エネルギー審議に足りない視点 脱炭素で求められる新たな「E」とは
国のエネルギー政策の審議会では、「S+3E」という言葉がよく登場する。
5月に経済産業省の審議会で始まったエネルギー基本計画改定の議論でも、「S+3Eが根幹」「S+3Eのバランスが重要」といった発言が聞かれる。以前は「3E+S」、さらに前は「3E」だった。
三つのEは、安定供給(Energy Security)、経済効率性(Economic Efficiency)、環境適合(Environment)を指す。2002年にエネルギー政策基本法が施行されて以降、政策の柱になってきた。
Sは安全性(Safety)。東京電力福島第一原発事故後に加わり、3年前の改定議論の終盤から前に置くようになった。「安全が大前提」を強調した形だ。
しかし、それだけでは抜け落ちる論点があるのではないか。そんな問題意識から4年前に始まった研究プロジェクトが今年、報告書をまとめ、新たな原則として「S+4E」を提言した。
四つ目のEは「公平・公正」(Equity&Justice)。「今までの審議は経済面に偏りがちだった。

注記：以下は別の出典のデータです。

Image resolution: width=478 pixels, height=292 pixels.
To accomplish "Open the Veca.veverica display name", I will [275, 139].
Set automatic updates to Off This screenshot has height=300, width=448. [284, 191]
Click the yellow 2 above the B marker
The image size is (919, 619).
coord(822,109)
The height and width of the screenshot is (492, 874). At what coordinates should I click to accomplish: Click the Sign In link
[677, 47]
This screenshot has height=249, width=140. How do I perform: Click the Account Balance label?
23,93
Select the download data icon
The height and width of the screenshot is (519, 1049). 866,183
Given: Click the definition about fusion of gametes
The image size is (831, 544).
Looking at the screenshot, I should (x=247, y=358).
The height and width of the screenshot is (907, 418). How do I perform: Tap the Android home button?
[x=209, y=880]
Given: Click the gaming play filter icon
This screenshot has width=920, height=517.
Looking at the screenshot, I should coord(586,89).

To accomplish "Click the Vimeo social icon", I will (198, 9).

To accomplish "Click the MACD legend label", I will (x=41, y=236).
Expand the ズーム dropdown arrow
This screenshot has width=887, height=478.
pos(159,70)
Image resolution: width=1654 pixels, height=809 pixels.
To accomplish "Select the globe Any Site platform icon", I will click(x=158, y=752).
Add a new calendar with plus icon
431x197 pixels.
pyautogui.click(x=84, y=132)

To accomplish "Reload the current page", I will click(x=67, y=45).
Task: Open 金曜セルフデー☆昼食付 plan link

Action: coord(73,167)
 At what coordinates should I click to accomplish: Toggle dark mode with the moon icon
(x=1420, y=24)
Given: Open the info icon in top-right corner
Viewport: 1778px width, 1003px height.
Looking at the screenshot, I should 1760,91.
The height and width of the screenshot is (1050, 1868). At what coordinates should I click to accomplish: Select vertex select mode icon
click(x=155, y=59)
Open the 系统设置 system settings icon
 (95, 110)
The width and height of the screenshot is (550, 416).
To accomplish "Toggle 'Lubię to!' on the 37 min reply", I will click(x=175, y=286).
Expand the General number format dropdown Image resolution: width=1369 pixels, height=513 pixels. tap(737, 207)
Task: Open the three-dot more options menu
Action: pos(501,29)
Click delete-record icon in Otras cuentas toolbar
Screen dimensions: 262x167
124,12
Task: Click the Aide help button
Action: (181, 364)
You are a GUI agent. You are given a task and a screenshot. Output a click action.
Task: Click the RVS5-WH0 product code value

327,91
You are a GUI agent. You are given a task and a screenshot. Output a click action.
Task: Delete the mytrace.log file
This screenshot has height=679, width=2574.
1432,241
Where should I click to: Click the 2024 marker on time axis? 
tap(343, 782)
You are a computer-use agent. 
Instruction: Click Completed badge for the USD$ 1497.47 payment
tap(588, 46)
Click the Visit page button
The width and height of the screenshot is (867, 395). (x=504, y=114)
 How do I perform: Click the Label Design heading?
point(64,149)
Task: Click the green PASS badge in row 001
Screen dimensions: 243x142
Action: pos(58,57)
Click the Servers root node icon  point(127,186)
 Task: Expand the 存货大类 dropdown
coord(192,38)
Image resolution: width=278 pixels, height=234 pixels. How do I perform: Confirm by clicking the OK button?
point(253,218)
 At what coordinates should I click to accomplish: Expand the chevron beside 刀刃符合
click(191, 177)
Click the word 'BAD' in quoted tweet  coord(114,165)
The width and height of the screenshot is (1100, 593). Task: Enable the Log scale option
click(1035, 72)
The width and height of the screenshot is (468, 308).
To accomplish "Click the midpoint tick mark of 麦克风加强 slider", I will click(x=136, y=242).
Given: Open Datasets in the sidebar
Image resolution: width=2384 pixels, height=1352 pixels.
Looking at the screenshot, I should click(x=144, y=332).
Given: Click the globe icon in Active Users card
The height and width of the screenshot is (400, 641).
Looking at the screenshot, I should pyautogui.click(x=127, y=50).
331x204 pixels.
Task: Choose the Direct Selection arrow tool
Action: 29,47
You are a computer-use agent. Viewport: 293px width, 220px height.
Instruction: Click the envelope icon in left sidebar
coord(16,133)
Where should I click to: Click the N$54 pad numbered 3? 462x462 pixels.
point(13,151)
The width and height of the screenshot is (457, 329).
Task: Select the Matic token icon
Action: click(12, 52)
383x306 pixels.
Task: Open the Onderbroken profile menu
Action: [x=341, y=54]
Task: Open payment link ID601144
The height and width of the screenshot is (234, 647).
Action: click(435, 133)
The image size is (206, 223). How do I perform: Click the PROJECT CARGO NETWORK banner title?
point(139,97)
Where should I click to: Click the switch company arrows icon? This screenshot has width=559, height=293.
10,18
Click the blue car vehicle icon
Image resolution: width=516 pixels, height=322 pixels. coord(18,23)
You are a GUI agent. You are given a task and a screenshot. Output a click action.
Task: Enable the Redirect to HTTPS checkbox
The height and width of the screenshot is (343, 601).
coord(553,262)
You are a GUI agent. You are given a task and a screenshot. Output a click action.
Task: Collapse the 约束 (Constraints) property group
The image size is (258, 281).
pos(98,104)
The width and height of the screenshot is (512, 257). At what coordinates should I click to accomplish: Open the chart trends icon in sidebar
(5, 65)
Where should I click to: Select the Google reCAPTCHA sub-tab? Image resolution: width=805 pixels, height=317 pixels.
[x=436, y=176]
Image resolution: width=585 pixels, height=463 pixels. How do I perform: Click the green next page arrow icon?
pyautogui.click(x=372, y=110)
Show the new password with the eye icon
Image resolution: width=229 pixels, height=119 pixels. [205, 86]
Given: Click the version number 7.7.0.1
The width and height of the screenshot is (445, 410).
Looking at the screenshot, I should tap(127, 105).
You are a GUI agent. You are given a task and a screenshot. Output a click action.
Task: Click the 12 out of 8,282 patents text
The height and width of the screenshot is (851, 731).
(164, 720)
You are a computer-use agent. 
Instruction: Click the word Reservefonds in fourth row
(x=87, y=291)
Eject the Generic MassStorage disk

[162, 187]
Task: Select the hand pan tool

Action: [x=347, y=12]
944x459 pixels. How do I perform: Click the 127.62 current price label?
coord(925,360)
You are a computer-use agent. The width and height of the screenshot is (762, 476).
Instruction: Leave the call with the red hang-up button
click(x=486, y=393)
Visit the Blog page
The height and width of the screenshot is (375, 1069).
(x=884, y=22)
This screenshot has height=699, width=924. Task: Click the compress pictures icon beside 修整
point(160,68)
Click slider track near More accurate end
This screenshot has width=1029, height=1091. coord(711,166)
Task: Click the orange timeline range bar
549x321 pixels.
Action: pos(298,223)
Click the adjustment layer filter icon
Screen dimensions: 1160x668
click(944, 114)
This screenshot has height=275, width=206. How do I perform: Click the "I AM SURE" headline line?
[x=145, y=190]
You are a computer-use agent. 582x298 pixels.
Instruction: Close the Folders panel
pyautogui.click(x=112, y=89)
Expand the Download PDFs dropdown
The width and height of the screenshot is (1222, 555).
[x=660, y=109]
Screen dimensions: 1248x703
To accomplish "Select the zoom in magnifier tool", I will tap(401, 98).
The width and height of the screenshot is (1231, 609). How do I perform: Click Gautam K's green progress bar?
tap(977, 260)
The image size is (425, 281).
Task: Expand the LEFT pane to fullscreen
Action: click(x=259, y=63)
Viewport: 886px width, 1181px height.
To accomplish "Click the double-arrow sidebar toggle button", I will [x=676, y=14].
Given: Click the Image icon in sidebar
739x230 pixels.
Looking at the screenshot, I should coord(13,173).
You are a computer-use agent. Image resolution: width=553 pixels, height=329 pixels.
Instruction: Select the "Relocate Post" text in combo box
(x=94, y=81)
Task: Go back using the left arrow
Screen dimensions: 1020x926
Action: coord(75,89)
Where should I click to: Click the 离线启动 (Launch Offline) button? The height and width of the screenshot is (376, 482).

これを加えて参照するようにすれば、多様な議論を促せる可能性がある」と研究代表者の江守正多・東京大教授は言う。
エネルギーの転換は、脱炭素のかぎをにぎる。気候科学を専門にしてきた江守さんは、原発事故後、エネルギー関係の審議をネット中継で見るようになった。経済や技術の観点での議論が多いのに、倫理的な観点は少ないと感じ、「研究として追究したい」と思うようになったという。
研究プロジェクトは脱炭素化技術の普及をめぐる倫理的、社会的な課題を探るのが目的で、個別の技術の是非には踏み込まない。経産省や環境省の審議会の議事録を機械学習も使って分析し、脱炭素化が社会に及ぼす影響について、幅広い分野で活躍する識者へのヒアリングや討論を重ねた。